We are facing this problem by convening a united front of judges, prosecutors, defense attorneys, prison intake officials, furlough operators and private service agencies to craft a comprehensive program model. The model includes elements of community supervision in lieu of incarceration; mandatory community worklines to clear fines; identity restoration and re-licensure services; and, standardized assessment and re-employment services. This effort is purely in the planning phase at this writing with the input of all stake holders being the key to success. The action here is similar to efforts being made across America to solve problems common to the overpopulation of our jails and prisons. Anything happening in your neighborhood that helps this effort?
We will return in a month with another post.

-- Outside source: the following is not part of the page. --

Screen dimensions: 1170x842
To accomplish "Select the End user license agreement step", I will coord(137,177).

Sources for this column came from:
USA Today, 9/06/2014; New York Daily News, 8/12/2014; The Trayvon Martin Foundation; Jacob Slocumb (Columnist), 8/22/2014; Time Magazine; Huffington Post, 8/19/2014; Arch City Defenders, Municipal Courts White Paper.

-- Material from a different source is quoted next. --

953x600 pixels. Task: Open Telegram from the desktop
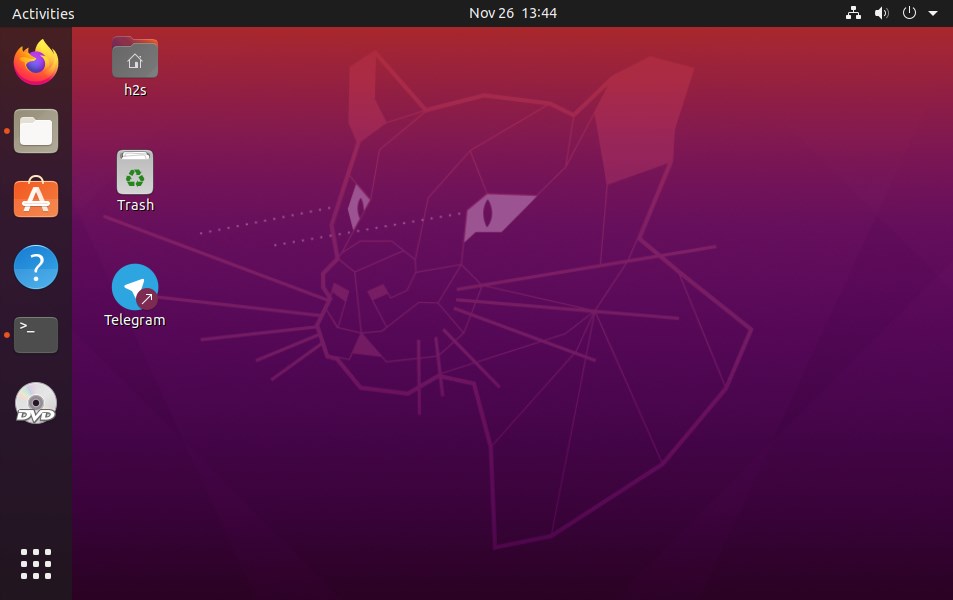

|Posted by Chas Williams on September 24, 2014 at 3:00 PM||comments (0)|
Life in the third millennium is proving to be more tumultuous globally than any time in history. Or so it seems. Crisis in the Middle East, War in the Balkans, Contagion in Africa, Financial Meltdowns worldwide and Immigration Inundation at home all support theories of rampant disorder. Or have we simply reached a point on our planet where everyone is in contact with everyone else across the globe, on such a micro level, that these events are magnified beyond our ability to affect them?
What has happened to the kidnapped girls in Africa; the efforts to suppress gun violence; the incarceration crisis in our prisons? These issues are no less important now than when they first entered the news cycle, yet they are pushed from the front pages as if they were passing fads. Someone needs to continuously monitor these issues and report on progress (or regress!) in these areas. I am sworn to that task. I have chosen Corrections and Incarceration as my field of concentration due to the outsize impact that policies and procedures in this arena have on all our lives.

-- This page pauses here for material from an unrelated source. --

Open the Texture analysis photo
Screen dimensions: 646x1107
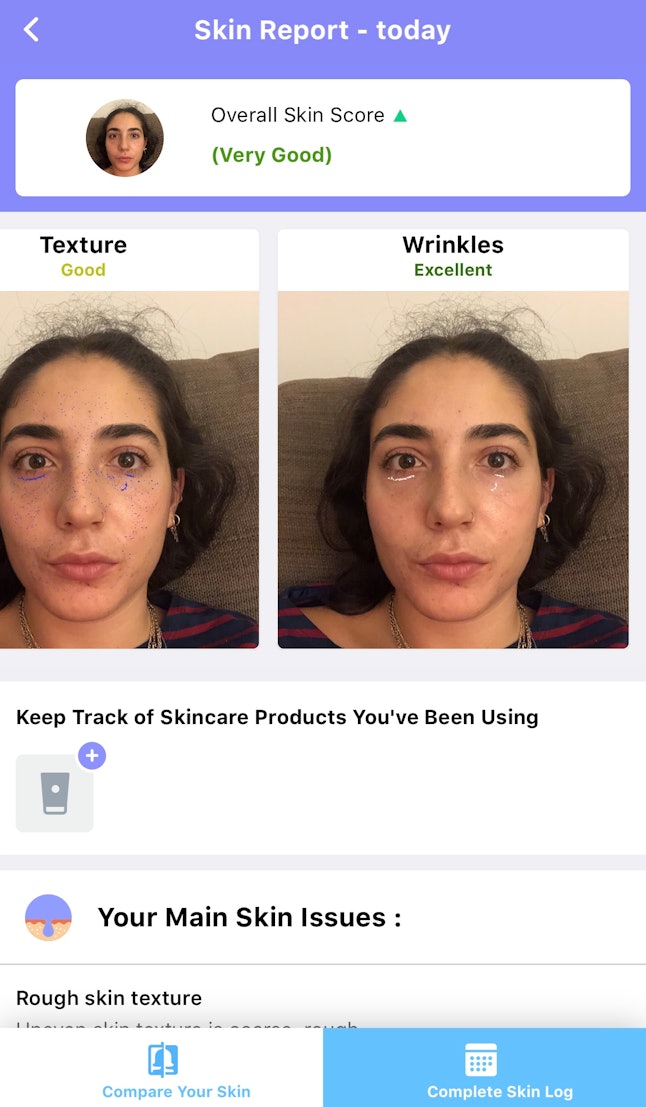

I am both a lifelong student and 25 year practitioner in the field of Corrections Consulting. Beginning as a designer of vocational programs and progressing through roles as operational manager for residential treatment, curriculum designer and program director for cognitive skills programs, and as director of a community based transition service agency, my concern remains for quality control, consistency of service provision and use of effective practices in our field.
I intend to discover, uncover, investigate and explain some of the most provocative issues we face as our country grapples with the enigma of reducing prison populations without increasing crime rates. The core philosophy of this coverage rests in the medical pronouncement: “First Do No Harm”. I endeavor in my work to promote those solutions that produce the least amount of displacement to the least number of people. This may sometimes lead to disagreement over policies or their implementation with those who generally support these principles and those who don’t.
I will always stick to the facts and cite references when appropriate and available. I accept disagreement but reject name calling and ad hominem arguments. We may not always agree on the importance or gravity of the issues I raise, but I am sure you will find them “arresting matters”.